Russia, China and the Central Asian states asked U.S.-led troops on Tuesday to fix a date for their departure from military bases in Central Asia that were set up to support operations in Afghanistan in 2001.
The United States operates military airbases in Kyrgyzstan and Uzbekistan -- two of the five former Soviet Central Asian republics that Russia still views as its backyard and where China, seeking oil and gas, is an increasingly vocal player.
Supporting US forces in Afghanistan and surrounding countries in Central Asia required surface transportation movements by train and truck across thousands of kilometers of some of the most forbidding territory in the world. Some shipments, after traveling by ocean carrier to Bremerhaven, Germany, journey by railcar to Uzbekistan.
Originally posted by MischeviousElf
You dont ship supplies across the Atlantic then thousands of miles by train through that terrain without a reason.
as quoted from GlobalSecurity.org, as already linked
By mid-October 2001 there were three layers of security for 5 km around Khanabad, with the outer two layers manned by Uzbek forces and the inner layer manned by US troops. As of mid-October 2001 about 1,000 members of the Army's 10th Mountain Division were deployed to the Uzbek air base at Khanabad, about 90 miles north of the Afghan border.
as quoted from GlobalSecurity.org, as already linked
In late July 2005, Uzbekistan formally terminated an agreement allowing the United States to use the Karshi-Kanabad (K2) Airbase in support of its military operations in Afghanistan. The Washington Post reported that the United States had been given 180 days to vacate the facility which it had used since October 2001 and reportedly housed approximately 800 personnel.

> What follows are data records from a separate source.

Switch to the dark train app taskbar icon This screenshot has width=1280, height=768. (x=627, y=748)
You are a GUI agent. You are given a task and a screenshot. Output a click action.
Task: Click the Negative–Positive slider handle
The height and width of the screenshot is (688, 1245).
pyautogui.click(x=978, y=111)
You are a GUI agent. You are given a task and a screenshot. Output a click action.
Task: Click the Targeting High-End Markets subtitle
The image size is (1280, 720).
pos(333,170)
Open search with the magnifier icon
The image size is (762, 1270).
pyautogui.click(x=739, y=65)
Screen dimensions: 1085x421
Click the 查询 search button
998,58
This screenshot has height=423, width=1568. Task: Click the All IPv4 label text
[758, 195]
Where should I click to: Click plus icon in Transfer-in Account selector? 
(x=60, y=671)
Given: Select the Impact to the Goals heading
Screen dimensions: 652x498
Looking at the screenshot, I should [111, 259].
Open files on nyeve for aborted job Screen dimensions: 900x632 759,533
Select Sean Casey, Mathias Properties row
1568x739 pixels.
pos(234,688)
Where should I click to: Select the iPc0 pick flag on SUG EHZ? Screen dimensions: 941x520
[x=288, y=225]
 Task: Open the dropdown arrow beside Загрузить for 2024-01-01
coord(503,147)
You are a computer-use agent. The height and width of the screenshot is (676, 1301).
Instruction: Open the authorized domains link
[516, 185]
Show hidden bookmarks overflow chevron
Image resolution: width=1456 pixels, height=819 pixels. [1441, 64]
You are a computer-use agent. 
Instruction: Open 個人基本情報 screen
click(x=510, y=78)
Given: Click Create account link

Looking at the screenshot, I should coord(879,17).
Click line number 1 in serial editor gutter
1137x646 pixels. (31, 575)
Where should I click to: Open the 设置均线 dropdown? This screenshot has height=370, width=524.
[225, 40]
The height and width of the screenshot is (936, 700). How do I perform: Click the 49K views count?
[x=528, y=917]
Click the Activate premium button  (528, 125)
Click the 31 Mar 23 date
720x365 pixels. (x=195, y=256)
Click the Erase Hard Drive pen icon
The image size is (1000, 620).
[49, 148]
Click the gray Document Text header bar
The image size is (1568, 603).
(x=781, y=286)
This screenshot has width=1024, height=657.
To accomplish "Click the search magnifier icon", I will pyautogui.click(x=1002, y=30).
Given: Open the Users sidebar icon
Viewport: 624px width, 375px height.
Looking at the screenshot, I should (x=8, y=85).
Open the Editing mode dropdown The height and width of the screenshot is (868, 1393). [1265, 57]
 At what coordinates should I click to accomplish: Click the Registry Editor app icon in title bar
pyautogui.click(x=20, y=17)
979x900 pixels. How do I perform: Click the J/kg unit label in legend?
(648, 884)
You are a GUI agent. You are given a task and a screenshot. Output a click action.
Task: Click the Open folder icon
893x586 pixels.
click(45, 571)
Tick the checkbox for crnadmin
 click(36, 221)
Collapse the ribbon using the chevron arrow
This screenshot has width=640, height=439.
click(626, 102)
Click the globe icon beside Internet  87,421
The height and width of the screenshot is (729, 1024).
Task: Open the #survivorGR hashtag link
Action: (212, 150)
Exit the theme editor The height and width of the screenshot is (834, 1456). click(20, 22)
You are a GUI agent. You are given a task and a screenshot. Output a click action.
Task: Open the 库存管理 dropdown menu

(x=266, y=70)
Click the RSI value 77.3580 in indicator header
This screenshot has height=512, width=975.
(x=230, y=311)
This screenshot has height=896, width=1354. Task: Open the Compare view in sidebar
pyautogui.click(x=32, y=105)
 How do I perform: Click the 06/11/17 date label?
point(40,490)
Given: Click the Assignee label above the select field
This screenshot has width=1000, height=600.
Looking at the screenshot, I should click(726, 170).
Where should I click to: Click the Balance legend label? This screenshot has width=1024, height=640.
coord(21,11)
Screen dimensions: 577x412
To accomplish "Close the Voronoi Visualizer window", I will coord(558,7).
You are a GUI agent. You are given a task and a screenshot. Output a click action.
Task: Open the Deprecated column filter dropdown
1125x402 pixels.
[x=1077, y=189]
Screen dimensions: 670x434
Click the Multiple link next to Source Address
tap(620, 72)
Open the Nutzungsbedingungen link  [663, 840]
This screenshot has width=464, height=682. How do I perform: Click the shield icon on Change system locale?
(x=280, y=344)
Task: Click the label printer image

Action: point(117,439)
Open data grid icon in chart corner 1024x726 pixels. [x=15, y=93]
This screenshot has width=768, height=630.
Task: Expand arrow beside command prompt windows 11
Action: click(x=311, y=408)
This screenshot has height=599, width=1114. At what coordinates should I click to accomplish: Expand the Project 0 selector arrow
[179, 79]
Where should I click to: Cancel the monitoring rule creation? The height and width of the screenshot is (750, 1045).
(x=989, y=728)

The termination of the agreement followed criticism increased restrictions on the use of the base by teh Uzbek government as well as rising tensions between the two countries, specifically criticism from the United States and its calls for an independent inquiry into the May 2005 clashes between Uzbek security forces and civilians in the city of Andijan.
The Uzbek government obviously believes the Pentagon has been dealing with terrorist groups and decided to deny the Americans a base from which they might be using to foment Islamist terrorist operations in Uzbekistan and in surrounding countries.